Section: Daily Dispatches

By Ralph Atkins and David Oakley
Financial Times, London
Monday, October 8, 2007

http://www.ft.com/cms/s/0/bc7098ee-75d9-11dc-b7cb-0000779fd2ac.html

The European Central Bank pledged on Monday that it would inject extra liquidity into money markets for as long as is necessary in order to stabilise short-term interest rates.

The move suggested that the ECB had accepted that its work in attempting to ease financial market tensions was far from completed.

"The ECB continues to closely monitor liquidity conditions," it said in a statement ahead of its latest weekly refinancing operation, and would aim to reduce "volatility" in short-term rates around its 4 percent main policy interest rate.

With three-month euro Libor -- the average interbank rate offered in London for the single currency for the next three months -- trading at 4.767 percent, close to the six-year high of 4.795 percent recorded last week, market participants backed the ECB stance.

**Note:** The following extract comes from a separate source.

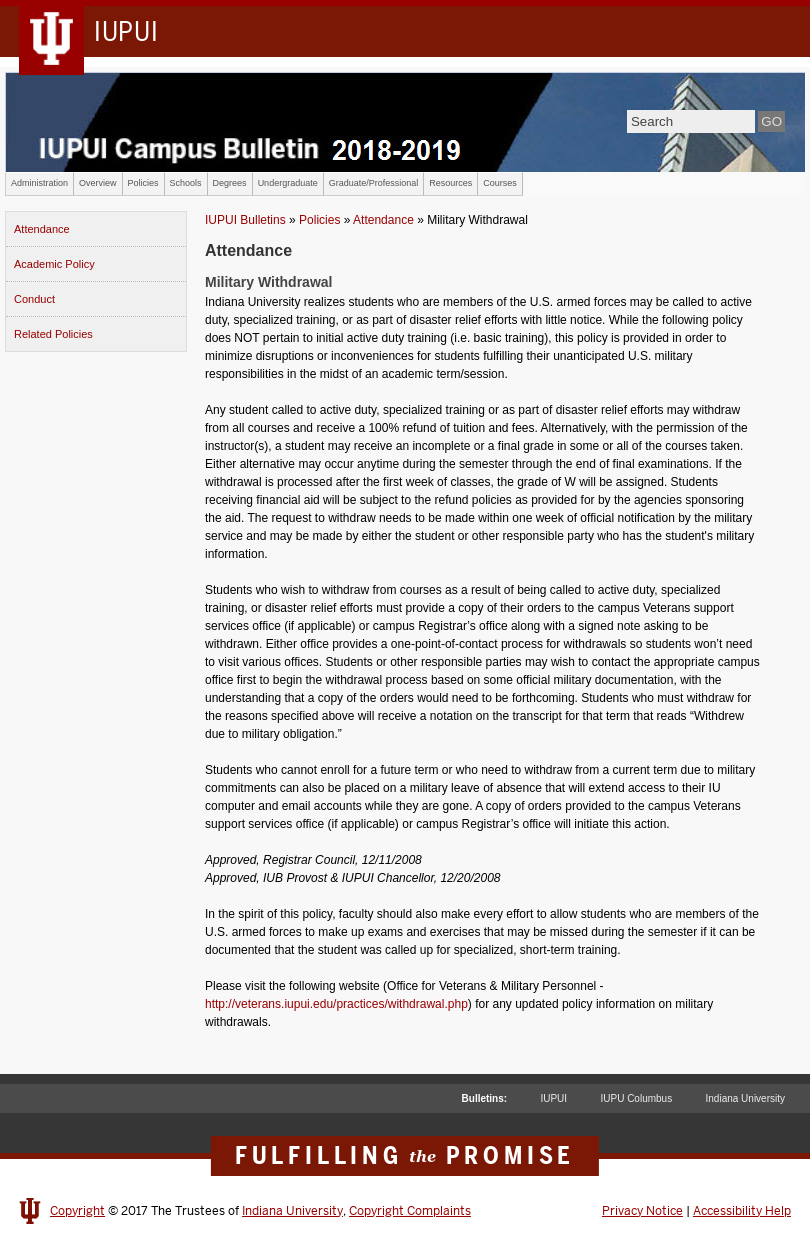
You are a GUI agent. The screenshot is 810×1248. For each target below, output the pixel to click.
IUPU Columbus (636, 1098)
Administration (39, 183)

Amanda Sudworth, director of interest rate derivatives at Liffe, the international derivatives exchange based in London, said: "The market has normalised a bit since the summer, but interbank rates are still high because of the continuing uncertainty in the market."

She said short-term money market rates suggested there was still tension in the system.

With many in the market expecting the ECB to raise base rates from 4 percent, three-month euro Libor would in normal times trade at about 25 basis points higher, rather than nearly 80 bp higher.

The ECB announcement followed a promise by Jean-Claude Trichet, ECB president, last week after the central bank's governing council meeting in Vienna, to "continue to do what is appropriate in our view to help markets. ... We consider it our duty to act in such a way that the very short-term money market rates are close to the level of the interest rate that we have set for our main refinancing operations."

The ECB has not launched any emergency one-day liquidity boosting operations since September 6. Instead, it has focused on injecting extra funds during its regular operations.

As part of that strategy, the ECB said it would continue its policy of allocating more liquidity in its main refinancing operations than strictly necessary.

But it said that the difference between the allotted and benchmark amount would "decline gradually" over the course of the maintenance period of roughly a month, the latest of which starts on Tuesday. "The ECB still aims at balanced liquidity conditions at the end of the maintenance period," it said in its statement.